*Given data*.
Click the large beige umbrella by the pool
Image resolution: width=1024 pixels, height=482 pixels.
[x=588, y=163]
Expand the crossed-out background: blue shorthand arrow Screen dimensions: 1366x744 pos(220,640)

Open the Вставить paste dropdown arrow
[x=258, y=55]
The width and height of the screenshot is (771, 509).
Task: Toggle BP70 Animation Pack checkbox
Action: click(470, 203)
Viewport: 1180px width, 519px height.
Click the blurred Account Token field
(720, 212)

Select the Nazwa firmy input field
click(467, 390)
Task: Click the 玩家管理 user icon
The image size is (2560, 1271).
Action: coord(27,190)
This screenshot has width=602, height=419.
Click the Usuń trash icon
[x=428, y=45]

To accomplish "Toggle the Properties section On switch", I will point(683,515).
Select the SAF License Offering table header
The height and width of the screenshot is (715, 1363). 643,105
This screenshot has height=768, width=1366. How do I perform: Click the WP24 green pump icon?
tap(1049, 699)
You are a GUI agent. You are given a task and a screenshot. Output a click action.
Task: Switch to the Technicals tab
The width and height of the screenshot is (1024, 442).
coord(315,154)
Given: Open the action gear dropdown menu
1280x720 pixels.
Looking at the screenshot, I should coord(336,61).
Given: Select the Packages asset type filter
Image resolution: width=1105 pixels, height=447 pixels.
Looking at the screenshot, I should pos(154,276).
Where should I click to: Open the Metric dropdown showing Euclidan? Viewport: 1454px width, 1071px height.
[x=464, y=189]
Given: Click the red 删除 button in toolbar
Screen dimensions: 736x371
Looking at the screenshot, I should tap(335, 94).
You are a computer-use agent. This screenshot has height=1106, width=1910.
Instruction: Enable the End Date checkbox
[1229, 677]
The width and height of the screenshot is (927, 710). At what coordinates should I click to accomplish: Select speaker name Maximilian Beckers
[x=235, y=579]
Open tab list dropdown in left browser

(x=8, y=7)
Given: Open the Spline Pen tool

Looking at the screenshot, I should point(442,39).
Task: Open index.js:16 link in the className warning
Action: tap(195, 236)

*What to work on*. Return the rows from the start of the records through the line holding "Looking at the screenshot, I should coord(336,61).", inclusive, exactly as they appear, with no other lines.

*Solution for this exercise*.
Click the large beige umbrella by the pool
Image resolution: width=1024 pixels, height=482 pixels.
[x=588, y=163]
Expand the crossed-out background: blue shorthand arrow Screen dimensions: 1366x744 pos(220,640)

Open the Вставить paste dropdown arrow
[x=258, y=55]
The width and height of the screenshot is (771, 509).
Task: Toggle BP70 Animation Pack checkbox
Action: click(470, 203)
Viewport: 1180px width, 519px height.
Click the blurred Account Token field
(720, 212)

Select the Nazwa firmy input field
click(467, 390)
Task: Click the 玩家管理 user icon
The image size is (2560, 1271).
Action: coord(27,190)
This screenshot has width=602, height=419.
Click the Usuń trash icon
[x=428, y=45]

To accomplish "Toggle the Properties section On switch", I will point(683,515).
Select the SAF License Offering table header
The height and width of the screenshot is (715, 1363). 643,105
This screenshot has height=768, width=1366. How do I perform: Click the WP24 green pump icon?
tap(1049, 699)
You are a GUI agent. You are given a task and a screenshot. Output a click action.
Task: Switch to the Technicals tab
The width and height of the screenshot is (1024, 442).
coord(315,154)
Given: Open the action gear dropdown menu
1280x720 pixels.
Looking at the screenshot, I should coord(336,61).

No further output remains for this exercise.